PERKEMBANGAN MORAL PESERTA DIDIK



MAKALAH PERKEMBANGAN PESERTA DIDIK
“PERKEMBANGAN MORAL”

Disusun Oleh:
Nurfadila MY                       1647041031
Welsi Tiara Reata                  1647440002
Arindah Pratiwi                     1647042014
Amalia Kusmalasari              1647440006
Ardiansyah                            1647440001
                                                KELAS BC.5.1
PENDIDIKAN GURU SEKOLAH DASAR (BILINGUAL)
FAKULTAS ILMU PENDIDIKAN
UNIVERSITAS NEGERI MAKASSAR
TAHUN 2016
KATA PENGANTAR
Puji syukur senantiasa penulis haturkan kehadirat Tuhan Yang Maha Esa atas limpahan rahmat serta hidayah-Nya, sehigga penulis dapat menyelesaikan makalah tentang “Perkembangan Moral”.

----------

* [TUGAS 1]
Ringkaslah teks makalah perkembangan moral di atas dalam dua kalimat.
* [TUGAS 2]
Daftarkan seluruh nama penyusun yang tercantum pada teks makalah perkembangan moral di atas beserta nomor yang menyertai masing-masing nama.
* [TUGAS 3]
Kutip bagian teks makalah perkembangan moral di atas yang berada di antara "MAKALAH PERKEMBANGAN PESERTA" dan "SEKOLAH DASAR (BILINGUAL)", termasuk kedua batas tersebut.

* [KUMPULAN BARIS]

----------

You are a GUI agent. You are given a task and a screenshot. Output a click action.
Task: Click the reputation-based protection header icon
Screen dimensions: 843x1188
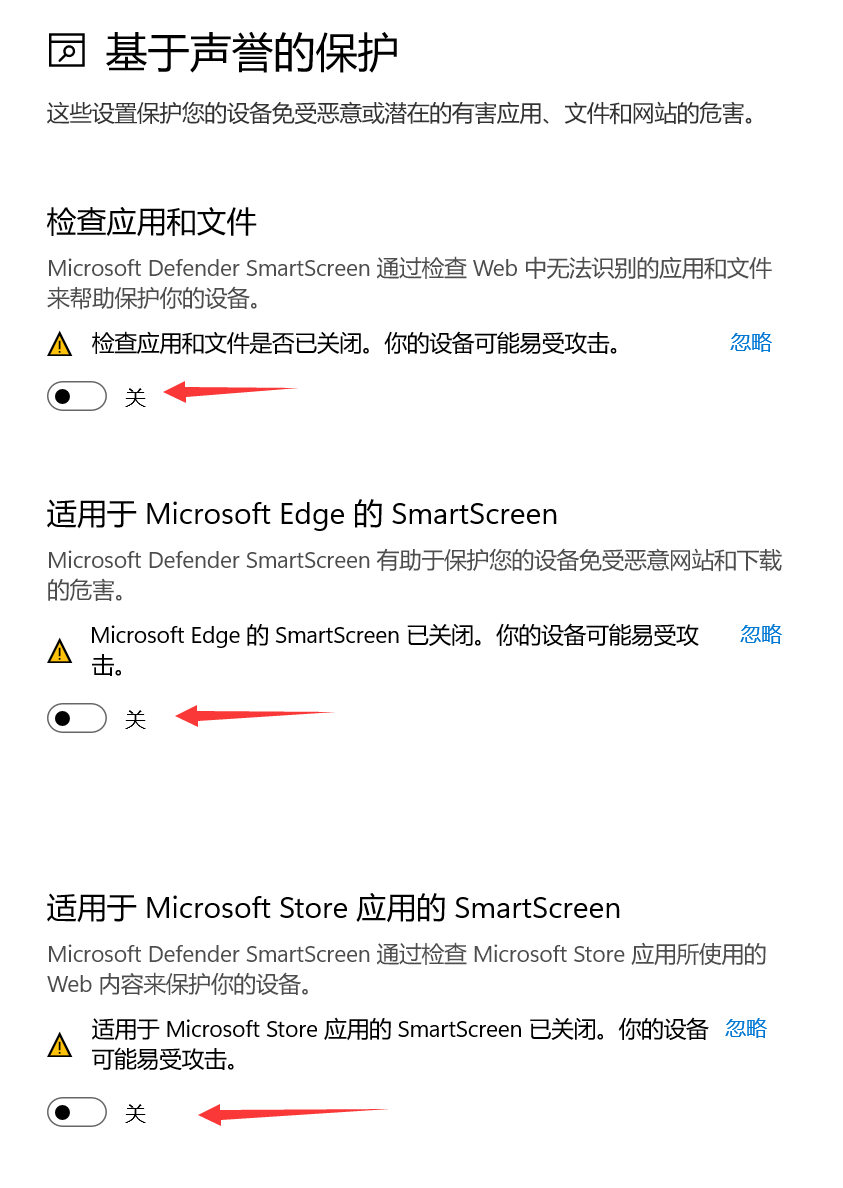pos(67,51)
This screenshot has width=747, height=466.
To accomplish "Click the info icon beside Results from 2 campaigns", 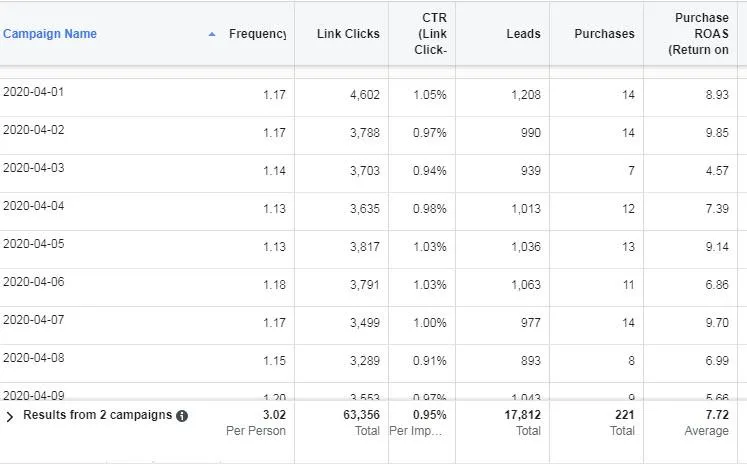I will (x=182, y=416).
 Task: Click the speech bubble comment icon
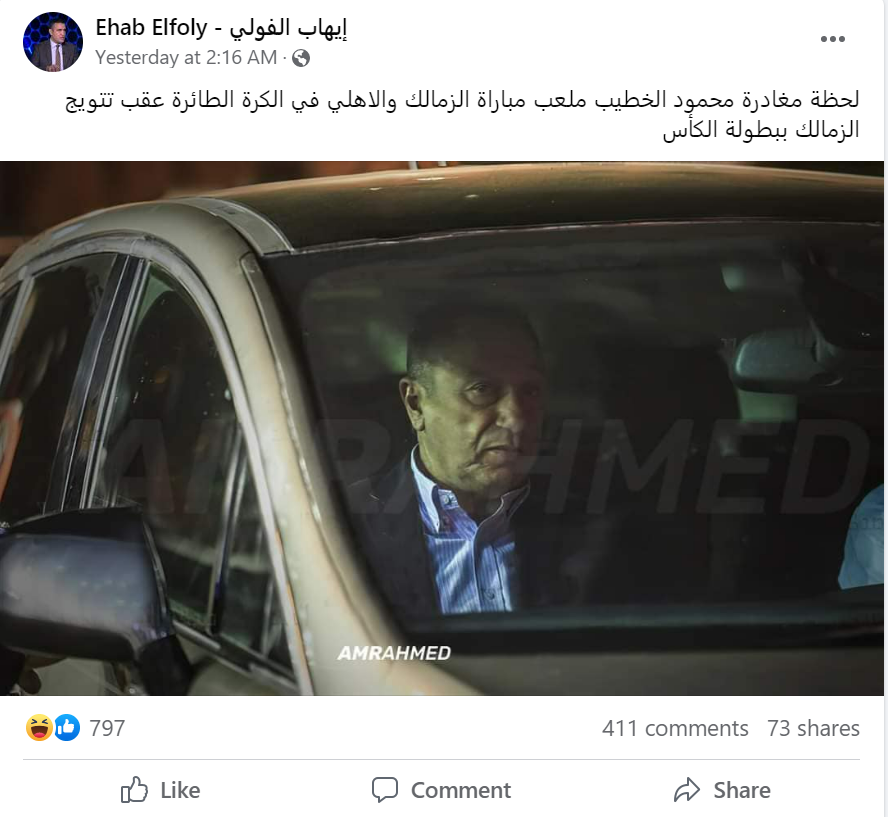click(385, 790)
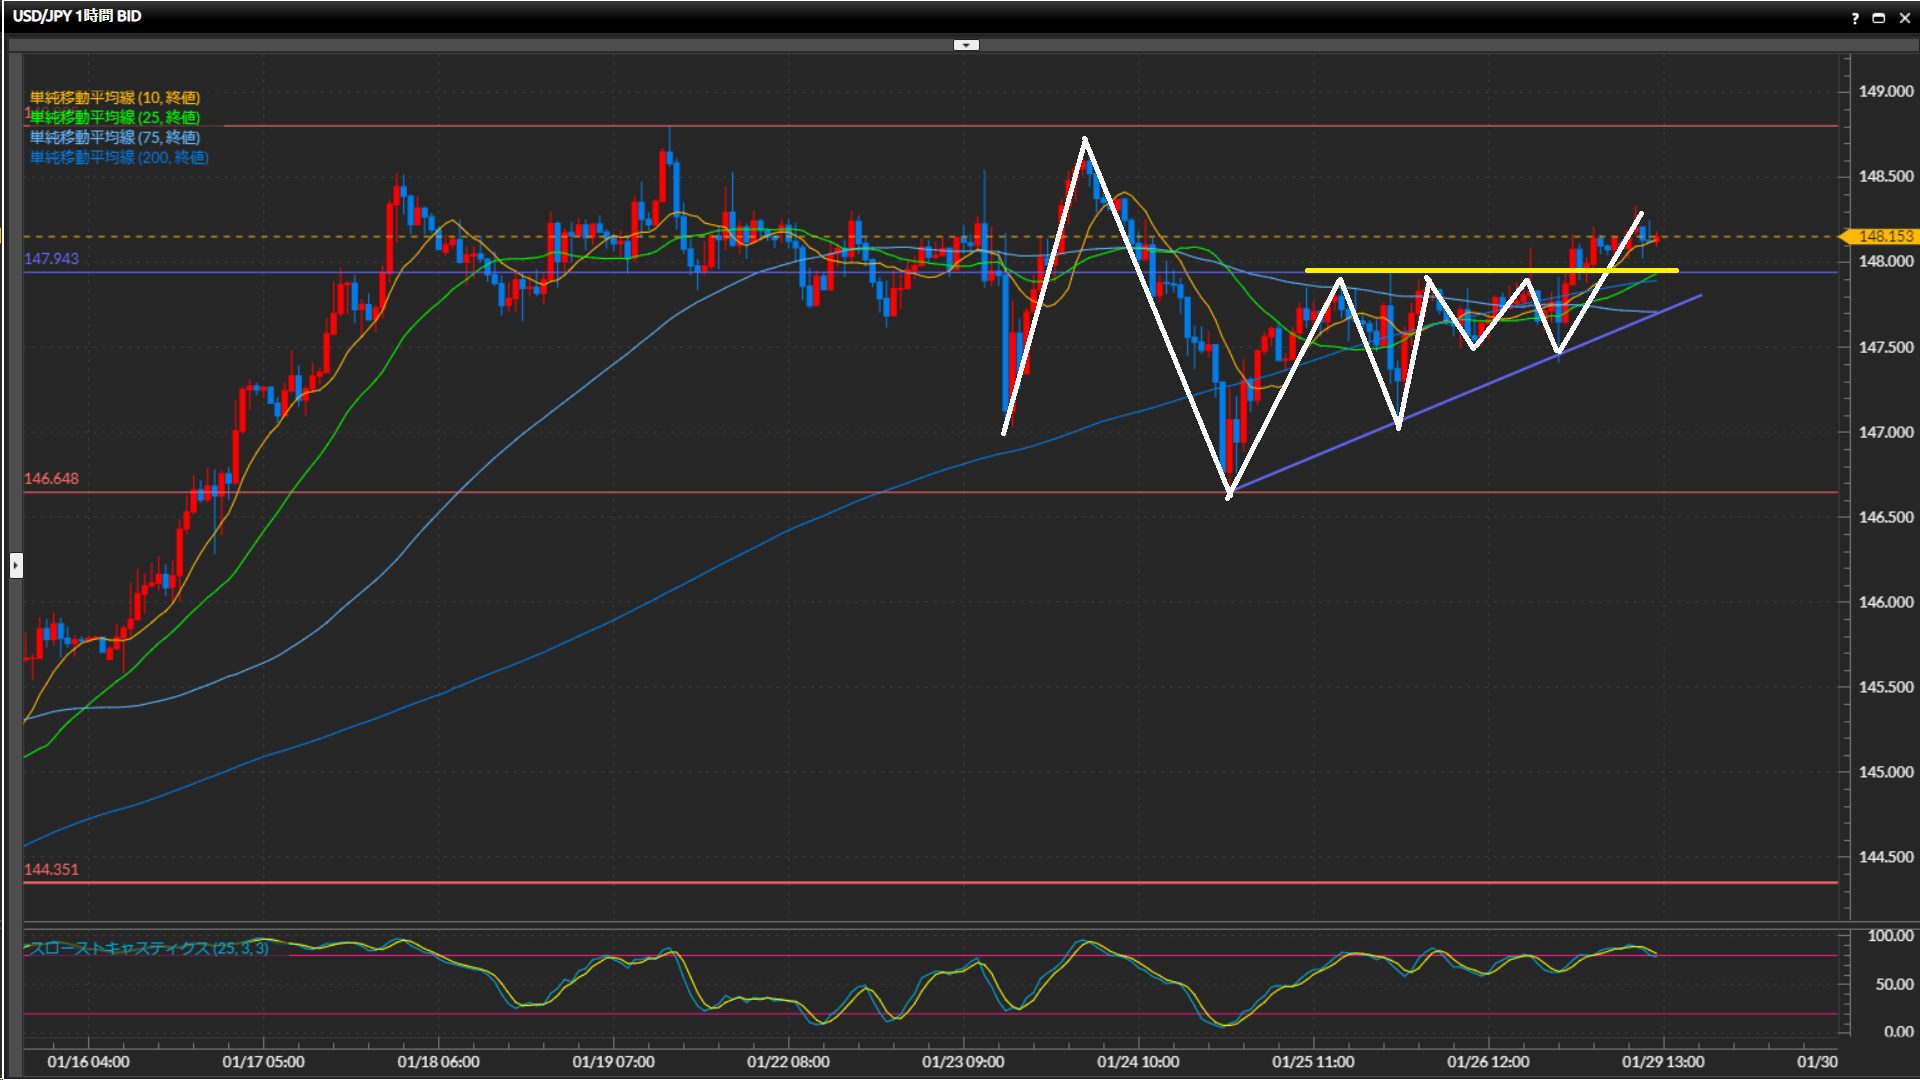
Task: Click the USD/JPY 1時間 BID title
Action: coord(77,16)
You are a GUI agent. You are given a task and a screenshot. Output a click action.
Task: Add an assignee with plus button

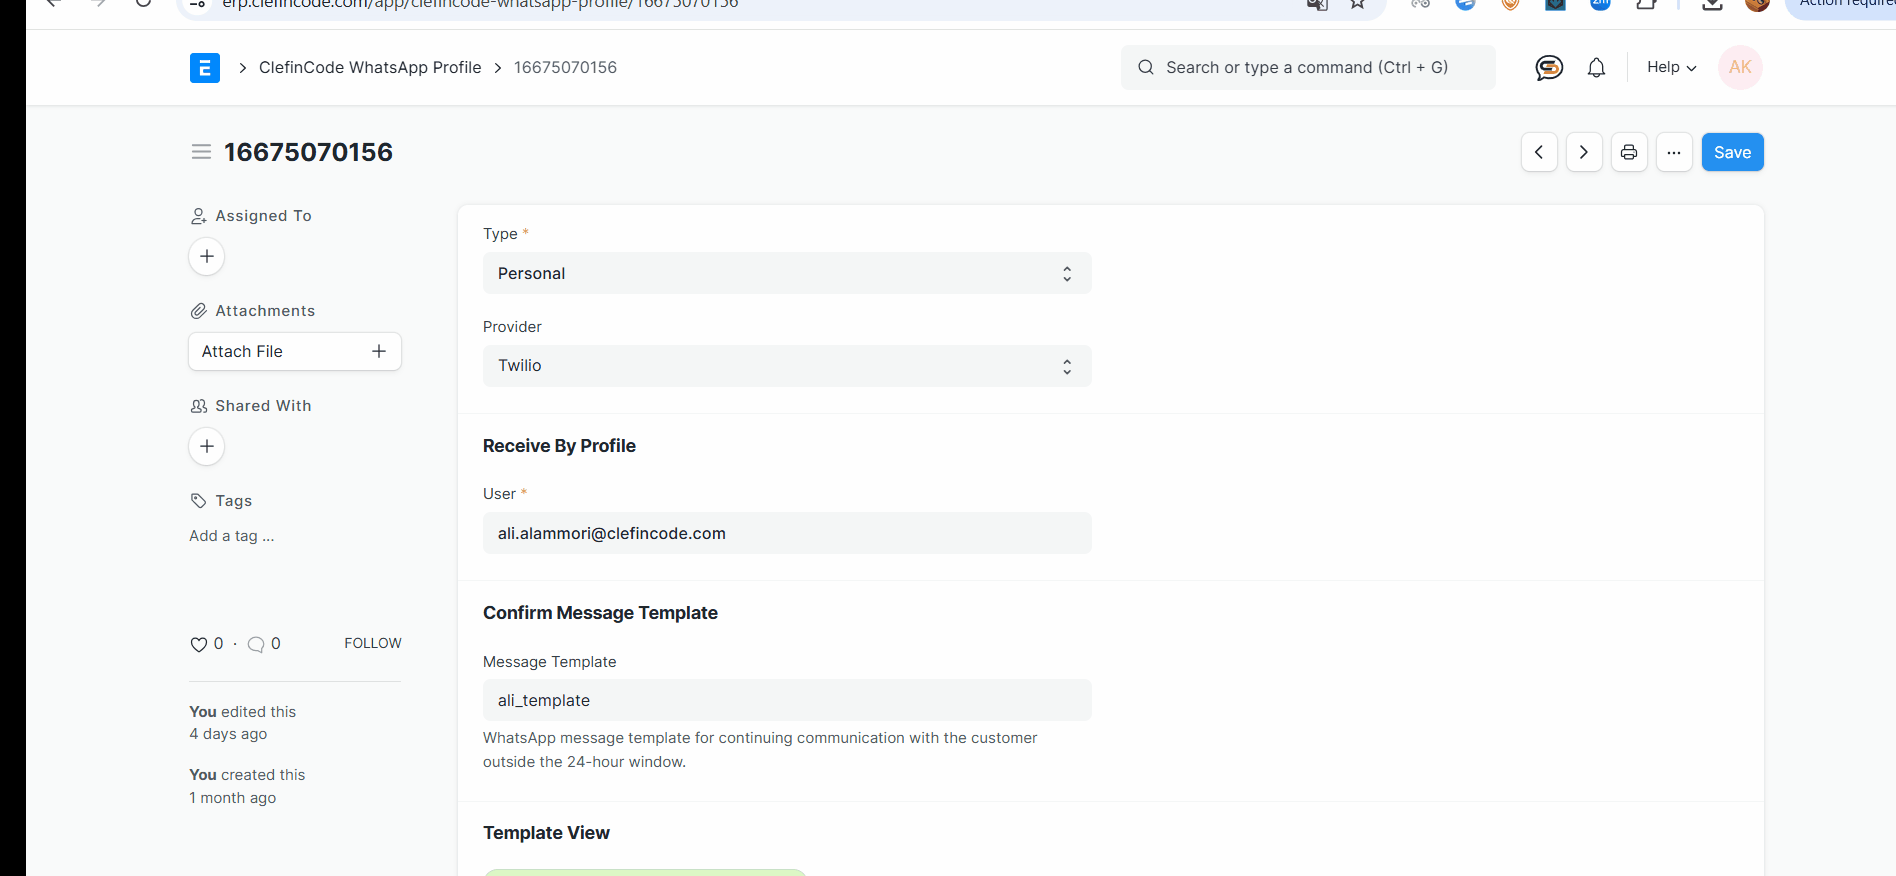pos(207,257)
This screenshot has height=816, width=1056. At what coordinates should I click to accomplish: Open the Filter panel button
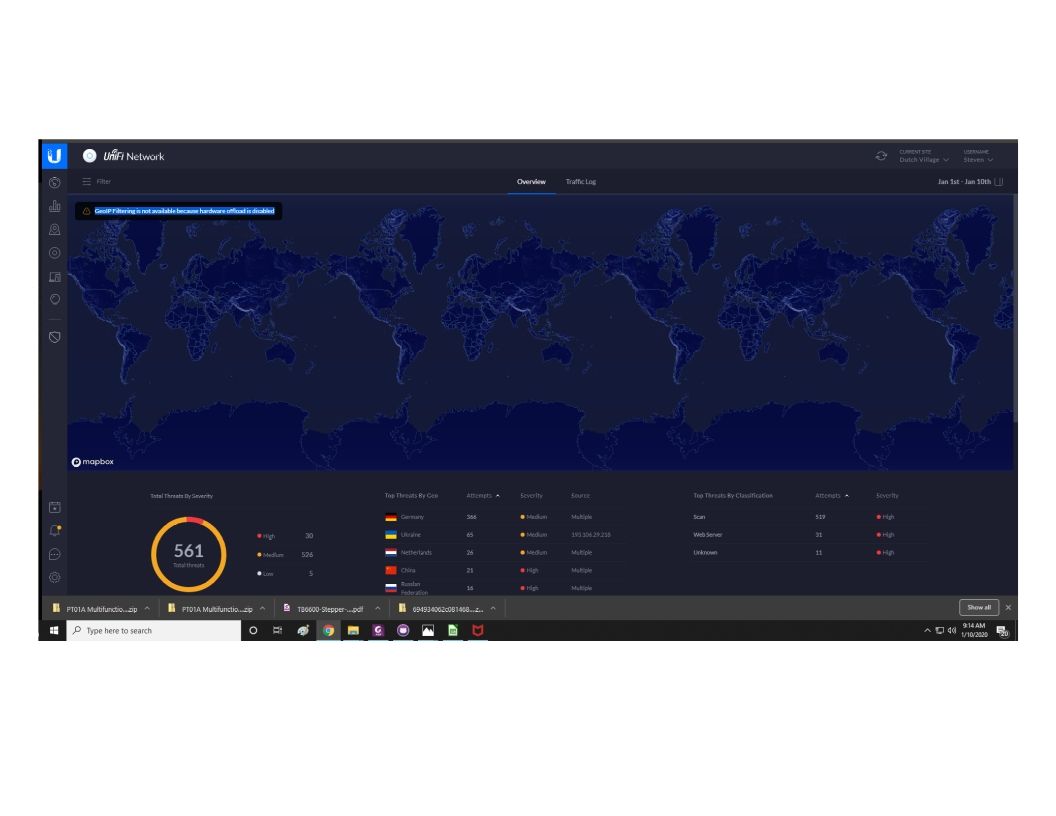96,181
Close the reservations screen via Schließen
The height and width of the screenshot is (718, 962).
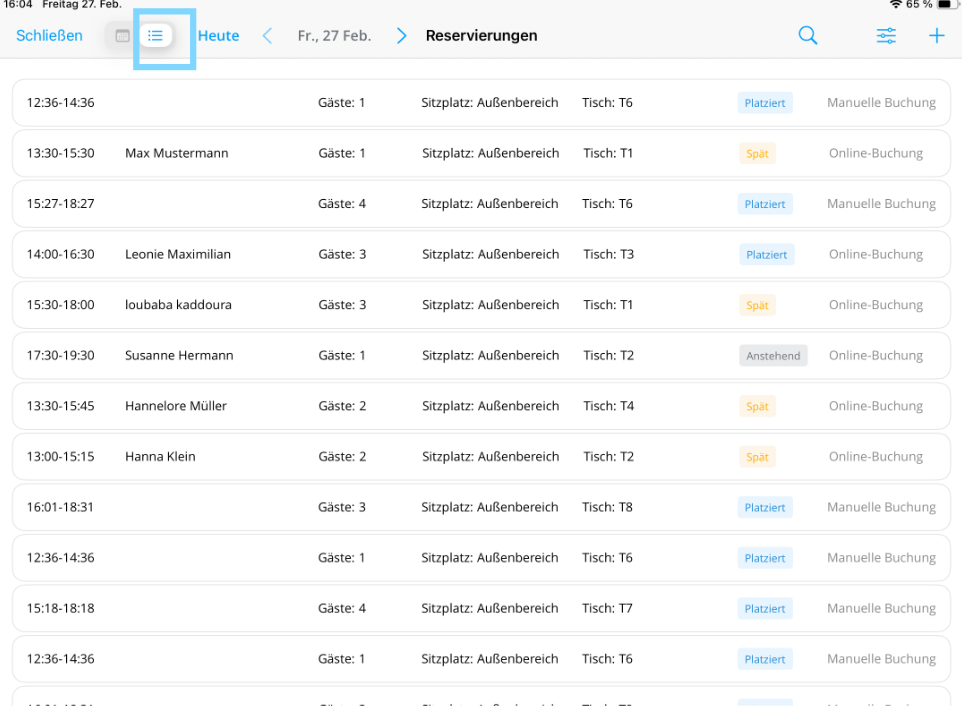coord(49,36)
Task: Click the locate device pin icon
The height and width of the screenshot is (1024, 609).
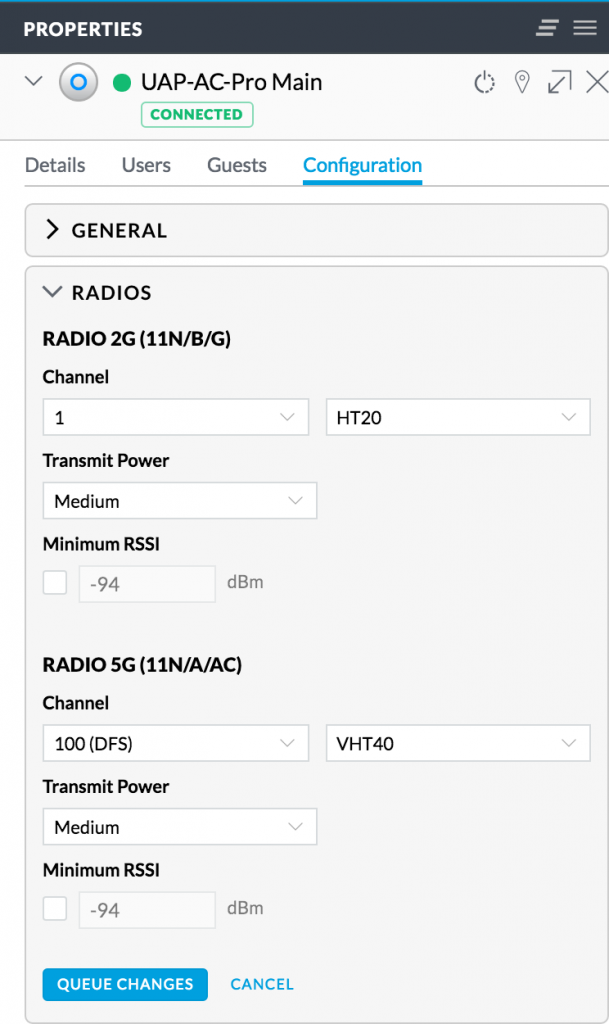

----------

* [JAWABAN LENGKAP 1]
Makalah perkembangan peserta didik berjudul "Perkembangan Moral" ini disusun oleh lima mahasiswa kelas BC.5.1 Pendidikan Guru Sekolah Dasar (Bilingual), Fakultas Ilmu Pendidikan, Universitas Negeri Makassar, pada tahun 2016. Dalam kata pengantarnya, penulis memanjatkan syukur kepada Tuhan Yang Maha Esa atas rahmat dan hidayah-Nya sehingga makalah tentang "Perkembangan Moral" dapat diselesaikan.

* [JAWABAN LENGKAP 2]
- Nurfadila MY (1647041031)
- Welsi Tiara Reata (1647440002)
- Arindah Pratiwi (1647042014)
- Amalia Kusmalasari (1647440006)
- Ardiansyah (1647440001)

* [JAWABAN LENGKAP 3]
MAKALAH PERKEMBANGAN PESERTA DIDIK
“PERKEMBANGAN MORAL”

Disusun Oleh:
Nurfadila MY                       1647041031
Welsi Tiara Reata                  1647440002
Arindah Pratiwi                     1647042014
Amalia Kusmalasari              1647440006
Ardiansyah                            1647440001
                                                KELAS BC.5.1
PENDIDIKAN GURU SEKOLAH DASAR (BILINGUAL)